CNN
October 22, 2001

Mexican officials choose lake bed site for airport

 
                 MEXICO CITY (AP) -- A dry lakebed west of Mexico City will be the site of
                 the city's new international airport, federal transportation authorities
                 announced Monday in a decision likely to spark protests by
                 environmentalists and city officials.

                 Critics cast the decision to build on the salt-encrusted Texcoco lakebed, 14 miles
                 (23 kms) west of Mexico City, as a threat to migratory birds that nest nearby and a
                 step backward in efforts to restore the lakes that once encircled the island city.

                 Communications and Transportation Secretary Pedro Cerisola said the new terminal
                 could be built safely on the boggy terrain at Texcoco. Cerisola said the federal
                 government could no longer put off a decision already delayed by more than a
                 decade.

                 "From an aeronautical point of view, the best option was Texcoco," Cerisola said.
                 "Also in terms of the economics."

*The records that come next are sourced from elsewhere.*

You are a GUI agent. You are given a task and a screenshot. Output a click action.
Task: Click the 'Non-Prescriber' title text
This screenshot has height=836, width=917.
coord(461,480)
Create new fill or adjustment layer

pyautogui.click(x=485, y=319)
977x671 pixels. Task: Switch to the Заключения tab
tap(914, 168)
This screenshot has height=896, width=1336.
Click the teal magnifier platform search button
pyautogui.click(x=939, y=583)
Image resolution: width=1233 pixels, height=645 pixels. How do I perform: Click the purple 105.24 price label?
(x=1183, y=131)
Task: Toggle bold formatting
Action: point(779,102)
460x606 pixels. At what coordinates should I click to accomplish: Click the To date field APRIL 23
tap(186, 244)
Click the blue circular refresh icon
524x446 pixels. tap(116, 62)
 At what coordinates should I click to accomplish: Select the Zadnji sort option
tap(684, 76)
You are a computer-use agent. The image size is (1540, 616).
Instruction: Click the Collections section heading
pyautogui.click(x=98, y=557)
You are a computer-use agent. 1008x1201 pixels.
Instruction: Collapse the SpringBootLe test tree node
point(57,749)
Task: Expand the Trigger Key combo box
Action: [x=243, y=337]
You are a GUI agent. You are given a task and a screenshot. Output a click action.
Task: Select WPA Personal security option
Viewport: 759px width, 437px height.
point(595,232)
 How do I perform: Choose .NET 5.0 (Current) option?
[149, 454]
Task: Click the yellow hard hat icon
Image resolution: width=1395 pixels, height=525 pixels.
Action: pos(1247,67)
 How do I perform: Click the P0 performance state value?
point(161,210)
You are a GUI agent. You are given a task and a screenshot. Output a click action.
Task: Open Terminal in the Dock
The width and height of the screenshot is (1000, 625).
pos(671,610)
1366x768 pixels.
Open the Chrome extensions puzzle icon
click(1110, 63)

                 The announcement came in response to an urgent need: The current international
                 airport is an inner-city terminal operating at capacity and cannot be expanded.

                 An August study by experts found no environmental advantage in the only other
                 alternative site, on farmland in the neighboring state of Hidalgo, 50 miles (80 kms)
                 north of the city.

                 The study noted that both sites could damage the environment by extending urban
                 sprawl, overusing dwindling water supplies and generating enormous amounts of
                 construction rubble.

                 The $ 2.5 billion project, expected to be completed in about six or seven years,
                 would mean closing the current Benito Juarez airport. The new terminal would
                 meet the needs of growing air traffic, which is expected to increase from 21 million
                 passengers in 2000 to 29 million annually by 2005.

                 Operators of the new terminal would presumably have to frighten away, or remove,
                 thousands of geese, ducks and other birds that nest at a nearby lake.

                 Environmentalists have said that would result in a massive slaughter of birds,
                 possibly endangering air traffic if they were sucked into plane engines.

                 "As usual, the politicians and their cronies are going to profit from this deal, and the
                 victims are going to be hundreds of thousands of migratory birds," said
                 environmentalist Homero Aridjis.

                 "We're going to file a complaint with the (NAFTA) environmental cooperation
                 commission, because these are birds from the United States and Canada."

                 Mexico City Mayor Andres Manuel Lopez Obrador said the decision was a
                 reflection of personal and political interests winning out over what was best for the
                 citizens.

                 "It's absurd to construct an air port (in Texcoco), because among other things it
                 would exacerbate uncontrolled urban sprawl in an area that doesn't have water or
                 infrastructure," Obrador was quoted by the government news agency Notimex as
                 saying.

                 Mexico City, founded on the site of the Aztec city of Tenochtitlan, was surrounded
                 by lakes and an intricate system of dams and canals.

                 Those lakes were drained by the Spanish conquerors, creating unhealthy, dusty
                 plains around the world's second-largest metropolis. Since the 1960s,
                 environmental authorities have worked to refill some of those lakes.